J. Huang1, M. Oshi1, K. Takabe1 1Roswell Park Cancer Institute,Surgical Oncology,Buffalo, NY, USA
Introduction:
Colon cancer stem cells (CSC) have been shown to be involved with tumor formation, chemotherapy resistance, and the progression of metastatic disease. Putative CSCs include cell surface markers CD133, CD24, and CD44. The clinical relevance of CSCs are mostly based on institutional studies. Using a bioinformatics approach, we hypothesize that a combination of these CSC markers has prognostic value in a large cohort of patients with colorectal cancer.
Methods:
Clinicopathologic and gene set transcriptional data were collected from a cohort of 594 patients with colorectal cancer from The Cancer Genome Atlas. The expression of CD133, CD24, and CD44 was individually defined as “high” or “low” based on the median expression as demonstrated in the literature. The R software was used to perform statistical analyses and survival curves using Kaplan-Meier method with log-rank test. Gene Set Enrichment analysis (GSEA) was performed on hallmark genes pathways important in cancer development and progression.
Results:
Disease specific survival (DSS) and overall survival (OS) were not associated with tumors that are CD133-high or CD44-high alone. Patients with CD24-high tumors have significantly better DSS (p<0.001) and OS (p=0.04). CD24-high, CD44-high and CD133-high tumors were associated with significantly greater EGFR, KRAS and Ki67 expression (p<0.001). CD133-high tumors are not associated with conventional signaling pathways in preservation of stemness, such as NOTCH and Hedgehog signaling pathways.
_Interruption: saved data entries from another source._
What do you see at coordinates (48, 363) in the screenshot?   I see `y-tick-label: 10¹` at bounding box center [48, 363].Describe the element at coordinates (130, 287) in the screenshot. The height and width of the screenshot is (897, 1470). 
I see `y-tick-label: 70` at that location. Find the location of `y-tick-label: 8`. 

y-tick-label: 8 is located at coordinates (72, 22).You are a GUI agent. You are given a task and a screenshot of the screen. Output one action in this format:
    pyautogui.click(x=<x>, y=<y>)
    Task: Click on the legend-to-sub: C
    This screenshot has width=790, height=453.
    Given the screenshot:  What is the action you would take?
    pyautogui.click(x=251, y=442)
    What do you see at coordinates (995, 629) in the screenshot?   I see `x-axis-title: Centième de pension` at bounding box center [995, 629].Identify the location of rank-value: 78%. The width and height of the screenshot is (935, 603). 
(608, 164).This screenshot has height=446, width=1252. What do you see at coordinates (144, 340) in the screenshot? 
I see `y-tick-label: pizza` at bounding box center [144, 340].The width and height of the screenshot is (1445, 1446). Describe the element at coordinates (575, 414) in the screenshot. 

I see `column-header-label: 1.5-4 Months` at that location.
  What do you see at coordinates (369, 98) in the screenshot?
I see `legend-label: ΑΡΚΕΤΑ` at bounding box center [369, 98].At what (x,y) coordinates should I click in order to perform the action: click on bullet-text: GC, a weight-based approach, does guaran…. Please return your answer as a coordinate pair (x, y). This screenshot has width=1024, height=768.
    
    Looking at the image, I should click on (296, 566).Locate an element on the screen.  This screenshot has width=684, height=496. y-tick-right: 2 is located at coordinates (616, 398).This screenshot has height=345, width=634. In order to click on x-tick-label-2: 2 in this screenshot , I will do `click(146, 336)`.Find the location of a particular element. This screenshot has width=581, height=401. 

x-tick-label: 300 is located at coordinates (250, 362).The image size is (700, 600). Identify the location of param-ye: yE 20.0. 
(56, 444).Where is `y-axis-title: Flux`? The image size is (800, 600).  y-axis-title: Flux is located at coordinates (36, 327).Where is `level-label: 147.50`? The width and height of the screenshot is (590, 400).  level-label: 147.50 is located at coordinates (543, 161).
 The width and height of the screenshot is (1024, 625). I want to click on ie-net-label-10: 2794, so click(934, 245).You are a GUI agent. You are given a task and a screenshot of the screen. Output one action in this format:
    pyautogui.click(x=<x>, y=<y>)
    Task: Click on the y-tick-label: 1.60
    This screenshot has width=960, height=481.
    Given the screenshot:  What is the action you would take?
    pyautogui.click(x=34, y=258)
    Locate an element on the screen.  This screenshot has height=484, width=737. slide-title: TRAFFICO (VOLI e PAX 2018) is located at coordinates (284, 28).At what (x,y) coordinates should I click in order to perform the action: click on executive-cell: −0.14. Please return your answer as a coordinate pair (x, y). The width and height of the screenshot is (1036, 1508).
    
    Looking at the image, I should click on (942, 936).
However, CD24 and CD44-high tumors are enriched for NOTCH signaling pathway (p=0.03). In the analysis of a combination of CSCs, there was no survival difference linked to patients with CD133-high/CD44-low tumors. Patients with CD44-high/CD24-low tumors have worse DSS (p=0.005) but no difference in OS compared to patients with CD44-low/CD24-high tumors. No specific gene sets associated with the hallmarks of cancer were significantly enriched in this group. Tumors that are CD133-high/CD24-low show significant negative enrichment of MYC targets (p<0.002), E2F targets (p= 0.03), and G2M checkpoint pathways (p= 0.04), suggesting lower proliferation in these tumors. Patients with CD133-high/CD24-low tumors have worse DSS (p = 0.004) and OS (p = 0.04), after a 10-year follow up, and are more likely to have early and late recurrences.
Conclusion:
This study uses bioinformatics data to suggest the clinical relevance of putative colon cancer stem cell markers, and demonstrates that CD133-high/CD24-low tumors may be prognostic.